JackKelly-Bellroy opened this issue · 3 comments

CC @Unisay and @lrworth, who work with me on Lambda stuff.

We've had a couple of situations where lambdas died due to unhandled exceptions thrown by handler code, leaving no apparent trace in CloudWatch logs. We could install a catch-all exception handler in our internal convenience libraries, but since hal already has a handler of last resort, we could use that to emit unhandled exceptions to stderr:

Left (Left msg) ->
-- If an exception occurs here, we want that to propogate
sendEventError rcc reqId msg

The only problem I see with this is the risk of leaking information into logs - we should discuss this.

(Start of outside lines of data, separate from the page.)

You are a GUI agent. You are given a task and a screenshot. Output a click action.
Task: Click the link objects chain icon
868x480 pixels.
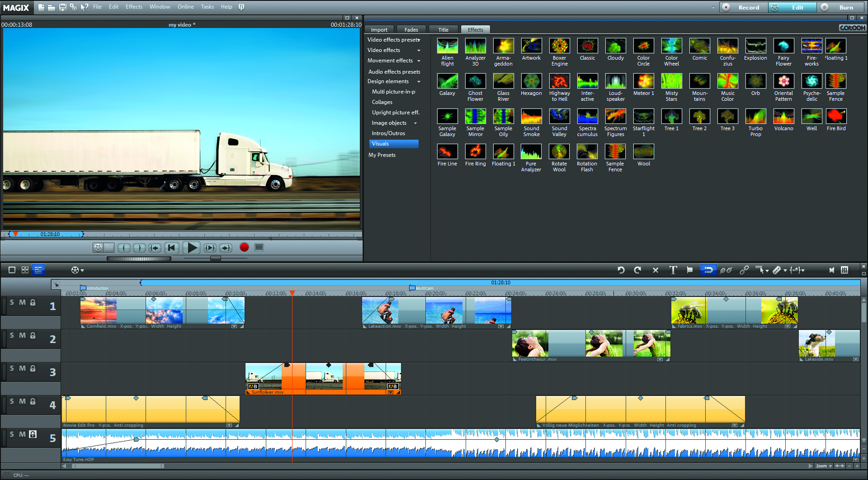pyautogui.click(x=744, y=270)
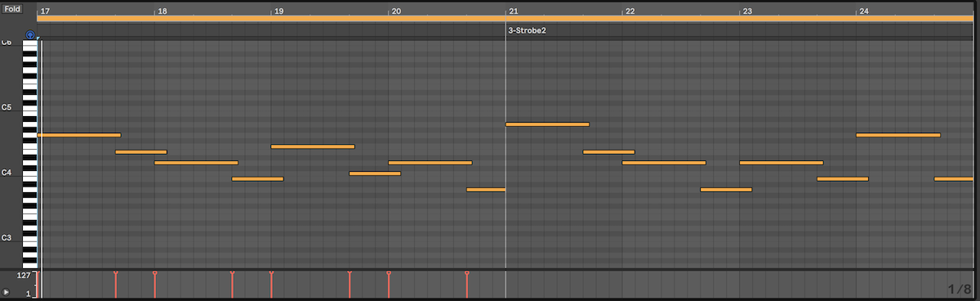Select the note starting at bar 24
This screenshot has height=301, width=980.
(x=898, y=135)
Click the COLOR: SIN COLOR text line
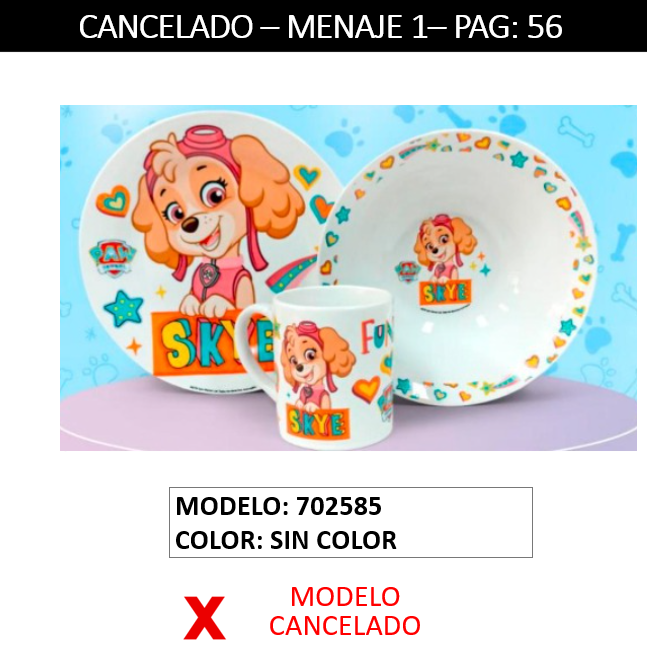 tap(286, 540)
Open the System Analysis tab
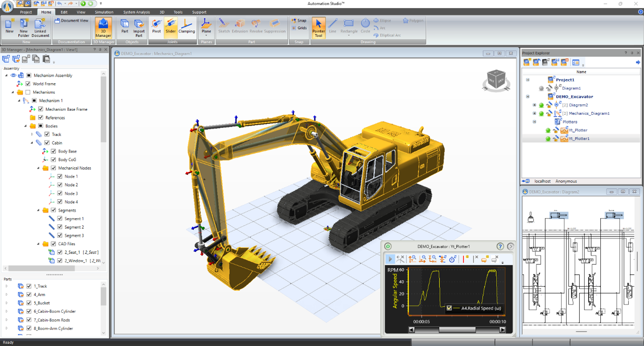 [x=136, y=12]
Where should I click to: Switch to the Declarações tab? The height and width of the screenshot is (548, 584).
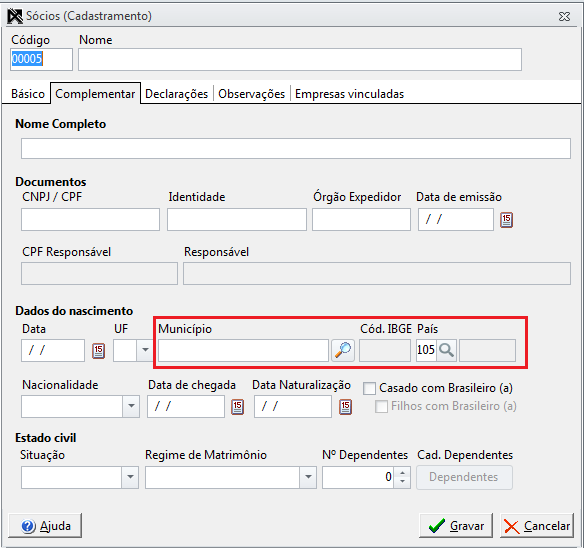177,94
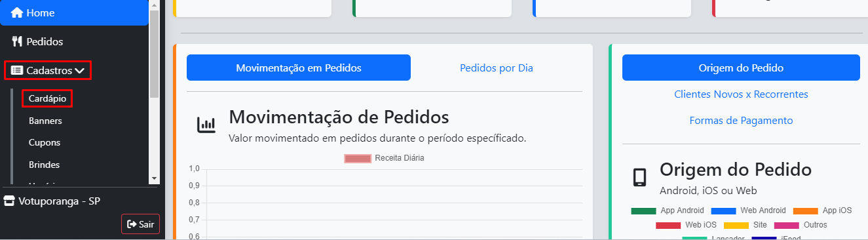The width and height of the screenshot is (868, 240).
Task: Open the Banners submenu item
Action: 45,121
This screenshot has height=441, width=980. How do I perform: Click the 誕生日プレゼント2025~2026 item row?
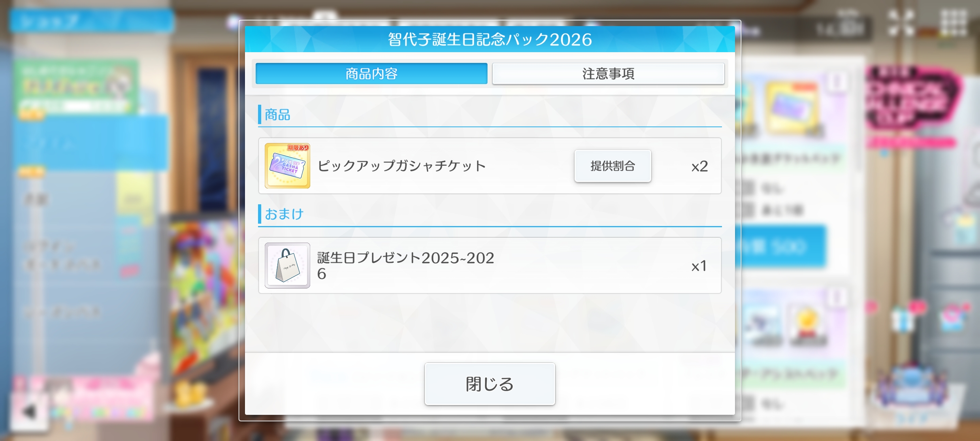coord(490,266)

Related: bellroy/wai-handler-hal#4 . I could provide one in wai-handler-hal, but I think that it's better fixed in hal itself.

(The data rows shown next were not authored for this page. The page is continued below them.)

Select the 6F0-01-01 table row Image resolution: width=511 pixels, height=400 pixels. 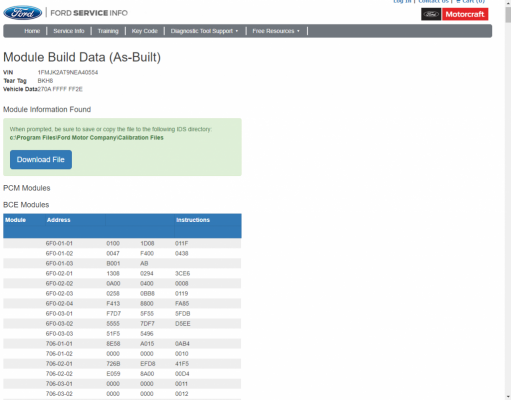(122, 243)
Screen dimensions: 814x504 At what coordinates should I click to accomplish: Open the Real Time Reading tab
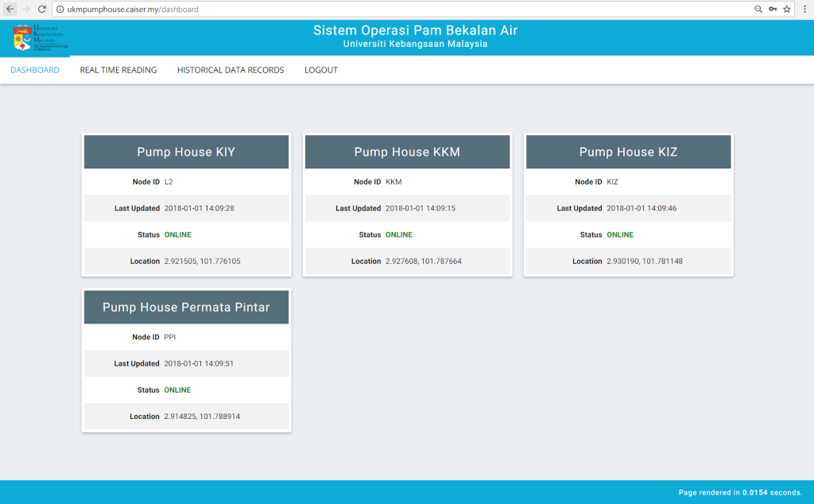[x=118, y=70]
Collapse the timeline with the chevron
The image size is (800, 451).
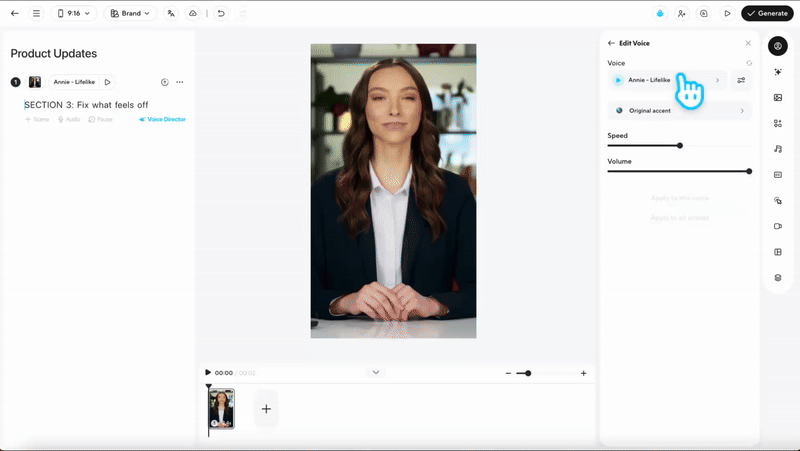tap(376, 372)
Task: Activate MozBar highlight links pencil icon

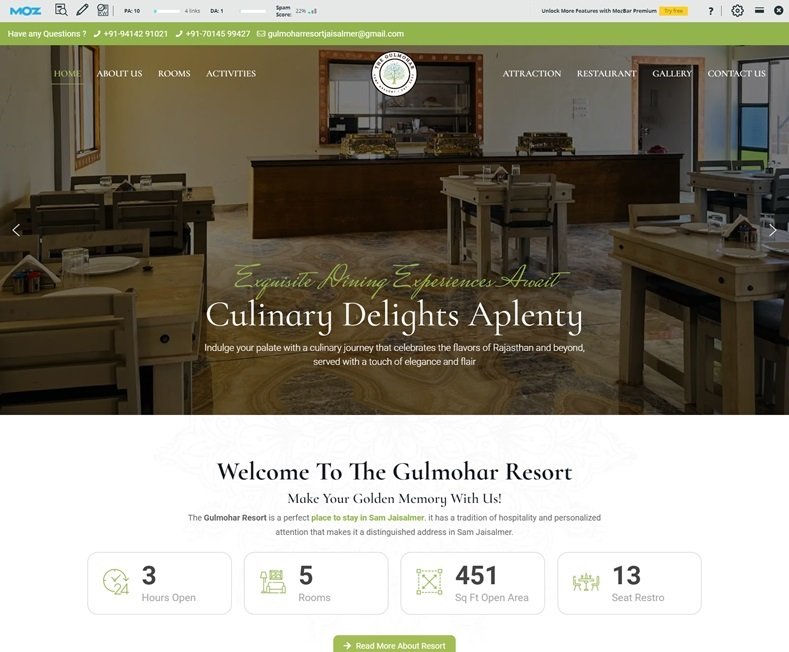Action: click(x=82, y=10)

I would agree that hal is the better place for it. This has caught my attention before and I've even on occasion had to add it myself for debugging.

The only reason I hadn't done this prior is because I was very surprised that AWS Lambda doesn't do this already--the assumption of which is why it was omitted here. I'm not sure why their runtime accepts a message along with a reported error, considering that that message then seems to disappear. I would like to understand this a bit better before completely committing to logging it (but also it's needed and been delayed long enough that I wouldn't want to hold it up too long if a suitable answer never manifests).

As for leaking information, it's certainly a risk, but I think this is something that is reasonably left to the application developer. We can call this out in the README, at least. If errors need to be sanitized, they'll need to ensure that that gets done. Also, while you don't want sensitive data in CloudWatch, this is a much safer place than something like just sending back error bodies in HTTP 5XXs where clients can see them. In theory, CloudWatch access is already a much more limited group than "arbitary clients." Risk is by no means zero, but it seems like appropriate risk to place in the hands of application developers for the benefit.

I ran an experiment, the guts of which were the following function:

newtype Request = Request Text

instance FromJSON Request where
  parseJSON = withObject "Request" $ \o ->
    Request <$> o .: "message"

main :: IO ()
main = do
  hSetBuffering stderr NoBuffering
  let t = T.pack "lol"
  mRuntime $ \(Request t) -> do
    hPutStrLn stderr $ "About to throw: " <> show t
    error $ T.unpack t :: IO ()

(Full reproduction at: https://github.com/bellroy/hal-exceptions-test )

Using the function test interface in the AWS Lambda Console, I received the following JSON response from Lambda:

{
  "errorType": "User",
  "stackTrace": [],
  "errorMessage": "kaboom!\nCallStack (from HasCallStack):\n  error, called at Main.hs:23:5 in main:Main"
}

This matches the data structure you're sending here:

setRequestBodyLBS (encode (LambdaError { errorMessage = e, stackTrace = [], errorType = "User"}))

So that explains where it goes. We just don't ever get to see it, because we're often using API Gateway (REST) APIs which call Lambda on our behalf. API GW's error handling does not appear to propagate or log the error from Lambda, possibly unless you also add $context.integrationErrorMessage to your logging. I haven't tested this with an API Gateway yet, but it could be where the Lambda error comes out of API Gateway.

All that said, I think that for all our sanity, we should probably unconditionally log exceptions just before hal reports them back to Lambda. Otherwise everything except the exception itself appears in the Lambda logs, which is frustrating and confusing. Since Lambda does report exception bodies already, we leak no additional information IMHO.